Saved entries:
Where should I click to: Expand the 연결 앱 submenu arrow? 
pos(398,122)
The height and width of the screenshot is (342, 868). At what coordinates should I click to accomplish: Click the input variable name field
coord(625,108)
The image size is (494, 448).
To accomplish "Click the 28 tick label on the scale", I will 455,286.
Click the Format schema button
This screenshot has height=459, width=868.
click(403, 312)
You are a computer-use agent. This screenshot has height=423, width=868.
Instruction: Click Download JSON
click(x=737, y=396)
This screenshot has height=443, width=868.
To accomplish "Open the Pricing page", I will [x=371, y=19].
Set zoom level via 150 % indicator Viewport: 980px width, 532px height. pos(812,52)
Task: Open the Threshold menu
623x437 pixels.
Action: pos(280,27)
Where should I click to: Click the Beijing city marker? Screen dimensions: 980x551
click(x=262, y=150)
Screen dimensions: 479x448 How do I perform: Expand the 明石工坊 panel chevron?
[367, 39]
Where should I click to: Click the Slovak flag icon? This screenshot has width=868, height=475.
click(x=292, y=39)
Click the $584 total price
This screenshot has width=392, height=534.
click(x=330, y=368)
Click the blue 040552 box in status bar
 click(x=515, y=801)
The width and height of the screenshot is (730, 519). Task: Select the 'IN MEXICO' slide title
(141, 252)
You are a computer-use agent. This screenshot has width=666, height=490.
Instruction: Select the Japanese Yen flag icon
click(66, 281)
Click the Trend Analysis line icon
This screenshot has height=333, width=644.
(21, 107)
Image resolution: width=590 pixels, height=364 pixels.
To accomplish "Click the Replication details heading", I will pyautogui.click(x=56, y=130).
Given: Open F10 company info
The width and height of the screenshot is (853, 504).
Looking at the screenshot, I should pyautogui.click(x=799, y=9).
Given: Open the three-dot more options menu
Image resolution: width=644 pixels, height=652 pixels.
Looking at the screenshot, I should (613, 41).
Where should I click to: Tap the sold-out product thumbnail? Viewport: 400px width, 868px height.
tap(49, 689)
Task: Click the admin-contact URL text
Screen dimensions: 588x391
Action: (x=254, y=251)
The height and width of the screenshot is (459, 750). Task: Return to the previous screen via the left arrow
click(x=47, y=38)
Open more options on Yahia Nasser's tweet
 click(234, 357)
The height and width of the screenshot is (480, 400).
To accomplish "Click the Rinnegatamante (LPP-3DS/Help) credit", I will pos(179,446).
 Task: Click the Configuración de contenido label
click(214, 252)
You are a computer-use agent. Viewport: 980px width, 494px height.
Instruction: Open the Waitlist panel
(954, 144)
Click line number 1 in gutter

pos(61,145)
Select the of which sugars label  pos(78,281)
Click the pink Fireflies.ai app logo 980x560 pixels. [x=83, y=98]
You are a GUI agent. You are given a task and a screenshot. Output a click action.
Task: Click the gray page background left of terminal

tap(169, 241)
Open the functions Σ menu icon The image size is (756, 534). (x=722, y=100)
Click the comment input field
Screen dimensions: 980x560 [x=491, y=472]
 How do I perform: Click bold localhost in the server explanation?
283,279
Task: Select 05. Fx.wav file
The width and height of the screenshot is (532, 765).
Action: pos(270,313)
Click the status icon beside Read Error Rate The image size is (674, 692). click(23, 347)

- Task objective -
Go over the records above and tally the lines with the word "agent" in them. Give the number alone.

- Solution -
4